Working with RStudio and projects
In the times before RStudio, it was very hard to manage bigger projects with R in the R console, as you had to create all the folder structures on your own.
When you work with projects or open a project, RStudio will instantly take several actions. For example, it will start a new and clean R session, it will source the .Rprofile
file in the project's main directory, and it will set the current working directory to the project directory. So, you have a complete working environment individually for every project. RStudio will even adjust its own settings, such as active tabs, splitter positions, and so on, to where they were when the project was closed.
But just because you can create projects with RStudio easily, it does not mean that you should create a project for every single time that you write R code. For example, if you just want to do a small analysis, we would recommend that you create a project where you save all your smaller scripts.
Creating a project with RStudio
RStudio offers you an easy way to create projects. Just navigate to File | New Project and you will see a popup window with the following options:
- New Directory
- Existing Directory
- Version Control
These options let you decide from where you want to create your project. So, if you want to start it from scratch and create a new directory, associate your new project to an existing one, or if you want to create a project from a version control repository, you can avail of the respective options. For now, we will focus on creating a new directory.
The following list will show you the next options available:
- Empty Project
- R Package
- Shiny Web Application
We will look in the categories, R Package and Shiny Web Application later in this book, so for now we will concentrate on the Empty Project option.
Locating your project
A very important question you have to ask yourself when creating a new project is where you want to save it? There are several options and details you have to pay attention to especially when it comes to collaboration and different people working on the same project.
You can save your project locally, on a cloud storage or with the help of a revision control system such as Git.

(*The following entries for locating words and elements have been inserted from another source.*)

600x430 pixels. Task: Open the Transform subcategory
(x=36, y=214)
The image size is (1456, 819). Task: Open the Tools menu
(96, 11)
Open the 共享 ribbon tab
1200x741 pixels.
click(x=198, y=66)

Using RStudio with Dropbox
An easy way to store your project and to be able to access it from everywhere is the use of a cloud storage provider like Dropbox. It offers you a free account with 2 GB of storage, which should be enough for your first project.
Preventing Dropbox synchronization conflicts
RStudio actively monitors your project files for changes, which allows it to index functions and files to enable code completion and navigation. But when you use Dropbox at the same time to remotely sync your work, it will also monitor your files and this can cause conflicts. So you should tell Dropbox to ignore the .Rproj.user
directory in your RStudio project.
To ignore a file in Dropbox, navigate to Preferences | Account | Selective Sync and uncheck the .Rproj.user directory.
Dropbox also helps you with version control, as it keeps previous versions of a file.
Creating your first project
To begin your first project, choose the New Directory option we described before and create an empty project. Then, choose a name for the directory and the location that you want to save it in. You should create a projects
folder on your Dropbox.
The first project will be a small data analysis based on a dataset that was extracted from the 1974 issue of the Motor Trend US magazine. It comprises fuel consumption and ten aspects of automobile design and performance, such as the weight or number of cylinders for 32 automobiles, and is included in the base R package. So, we do not have to install a separate package to work with this dataset, as it is automatically loaded when you start R.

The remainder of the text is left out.